StVincent · 30/03/2017 22:59

Is your child female and is the irking of your husband therefore down to the fact that she's becoming more feminist? Wanting to honour your original name etc. If so its not about names at all but about his view that he should be able to label and dominate all the women in his family.

Dozer · 30/03/2017 23:00

Perhaps part of your child's motivation is that they're fed up of their father's domineering and sexist behaviour!

StVincent · 30/03/2017 23:03

Piglet, don't be silly. People with double barrel names have the same choice as everyone else: one takes another's name, they blend names (little Brexita White-Black for example) or make up a whole new name. The Herpes family maybe.

Is it that hard? I've seen this "HAHA OMG INSOLUBLE PROBLEM NO ONE HAS THOUGHT OF THIS" bollocks on here so many times.

LadyLapsang · 30/03/2017 23:05

Not much of a traditionalist if he fathers a child out of wedlock. I think, however, there is more to this story. Something is happening in your family unit and from my experience DCs do not suddenly change their names. Either your DH and DC have a problem or your DC is shining a light on a couple problem between you and your DH; maybe both.

geordiedench · 30/03/2017 23:06

He's losing control of the home? Oh good. Sounds like he's not quite mature enough to handle it yet.

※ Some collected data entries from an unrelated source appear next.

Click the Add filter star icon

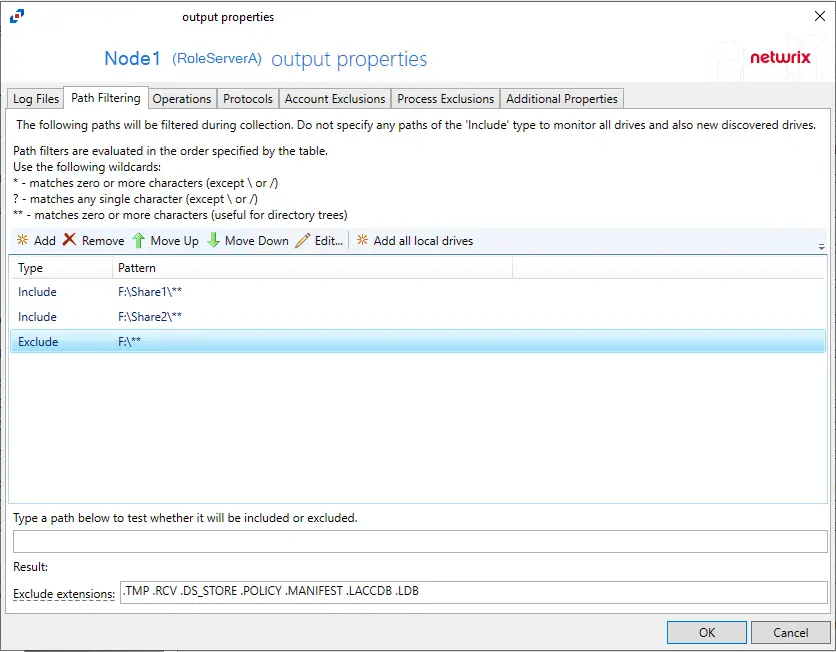point(24,240)
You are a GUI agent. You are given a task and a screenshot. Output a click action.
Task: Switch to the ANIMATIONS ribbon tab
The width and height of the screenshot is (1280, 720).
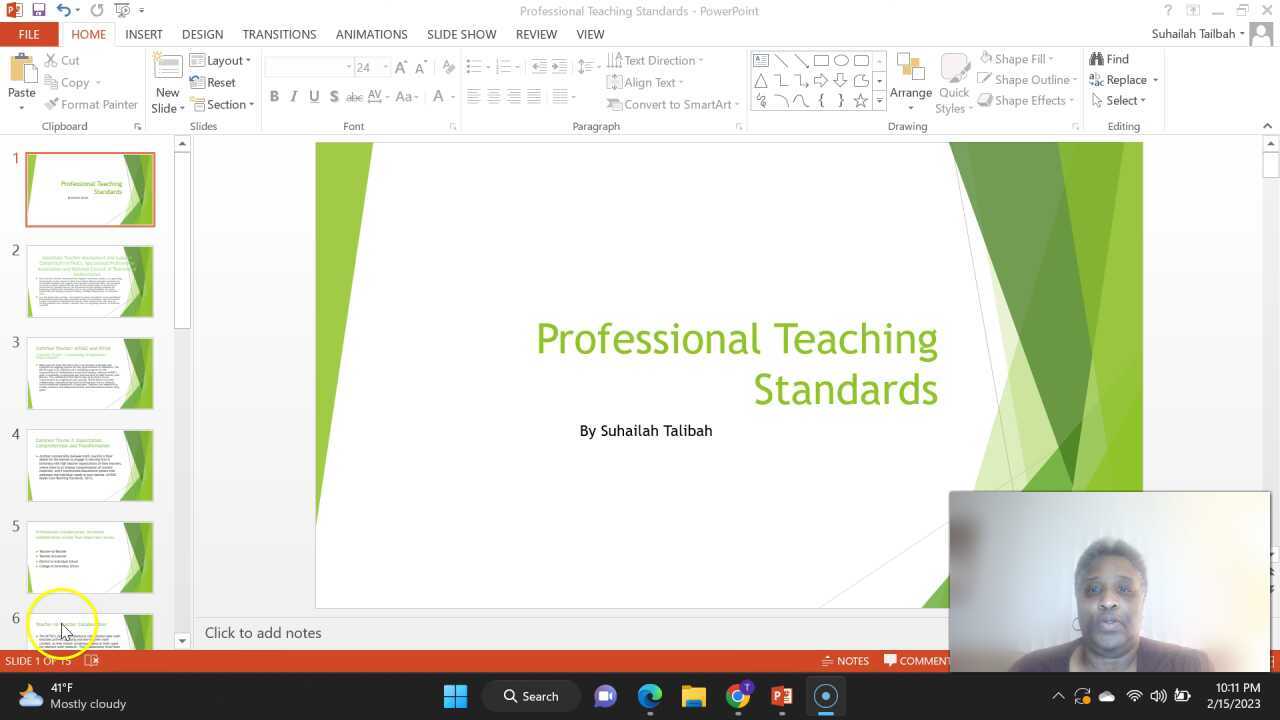(x=371, y=33)
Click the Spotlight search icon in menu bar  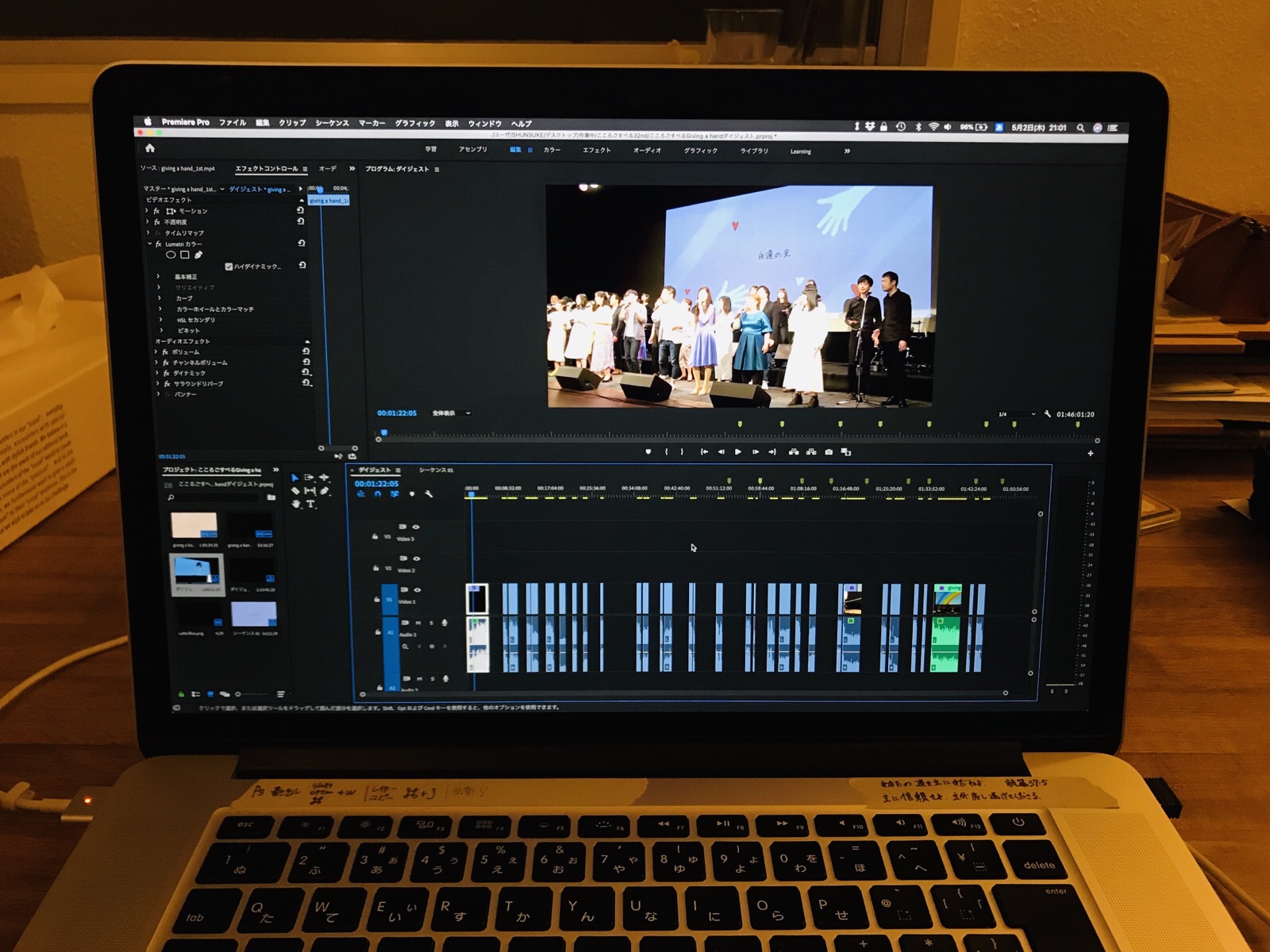tap(1080, 127)
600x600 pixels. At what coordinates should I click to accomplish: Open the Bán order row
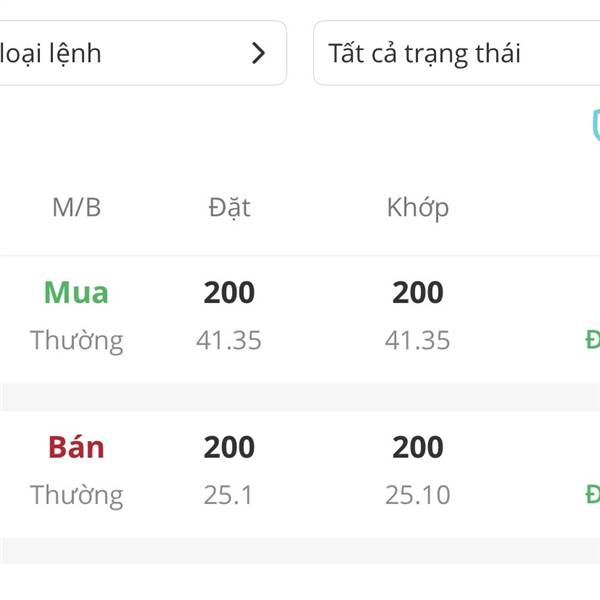point(300,474)
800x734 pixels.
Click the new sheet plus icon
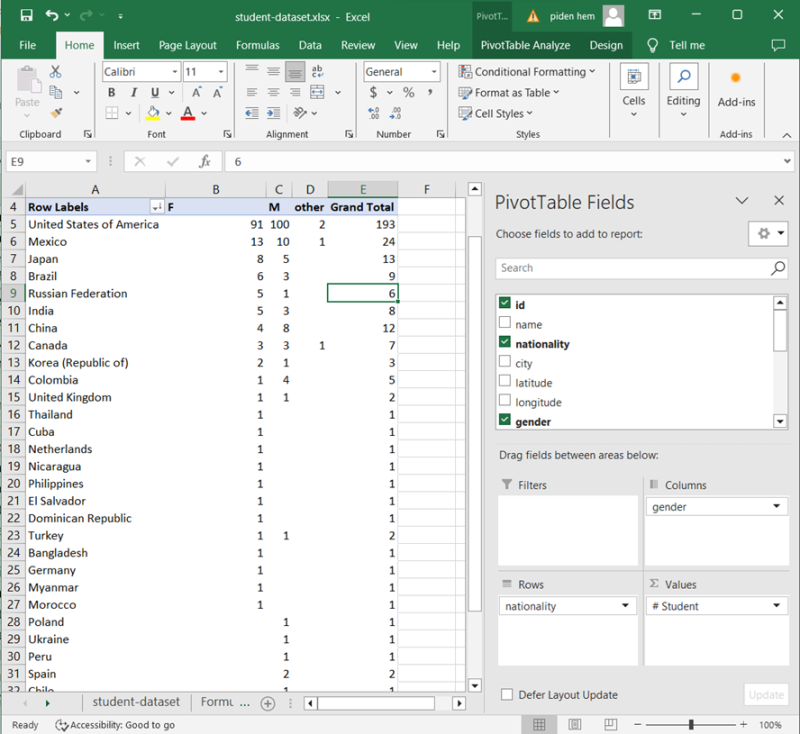[x=267, y=703]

ThePiglet59 · 30/03/2017 23:08

"Piglet, you realise you just described the spanish way of naming children, and its not remotely difficult or unwieldy or bollocks?"

Really?
What happens three generations down the line?
I'm genuinely interested.

emmyrose2000 · 30/03/2017 23:09

Your husband is a controlling, sexist dickhead. If I were you and your child, I'd drop his name altogether and both of you use your married name. See how not-dear hubby likes THAT!

RunRabbitRunRabbit · 30/03/2017 23:14

How often is this coming up as a topic of conversation?

Is child maybe testing you both? Dad for misogyny and failure to see child as an adult? Mum to see if you will back him/her up? Maybe even trying to prove to mum that dad's a bully, hoping mum will escape when child leaves home and is stuck home alone with the hot-headed sexist?

Your child hasn't done it yet, right? Just announced to hot-headed misogynistic dad that he wants to bring your maiden name into his surname. When I changed my name I just did it and told people afterwards. For me it was admin not baiting.

ageingrunner · 30/03/2017 23:17

It's a bit of a red flag thatvyour dh seem to feel that he owns you and your children

feelingshittyagain · 30/03/2017 23:17

There are underlying issues between DH and I. He's bored with his life at the moment ( thanks!) and has always been a grumpy arse. I really don't think our child (male) would do this to antagonise DH because he's not like that in his nature.

We changed his name at 5 because that's when we married and you can legally chahge a child's name to the married family name if you marry your child's father.

He has double standards, he wouldn't kick up a fuss if DD got married and changed her name.

No need to broker peace, he's not talking to me at present, which is peaceful lol

OP posts:
ageingrunner · 30/03/2017 23:18

Is he violent at all op? I'd be worried he might become so.

BestZebbie · 30/03/2017 23:19

YABU.....exactly the same amount of U as your DH is. He is not supporting your opinion either!

Actually, on reflection, I think that you are being less U than your DH because he is making a fuss about not supporting your opinion and actually trying to get you to change it, whereas you don't seem to be that active/aggressive about it to him.

RunRabbitRunRabbit · 30/03/2017 23:19

DS is doing it for a reason. Or actually, not doing it, just stirring the pot.

If it isn't to antagonise DH then why is it?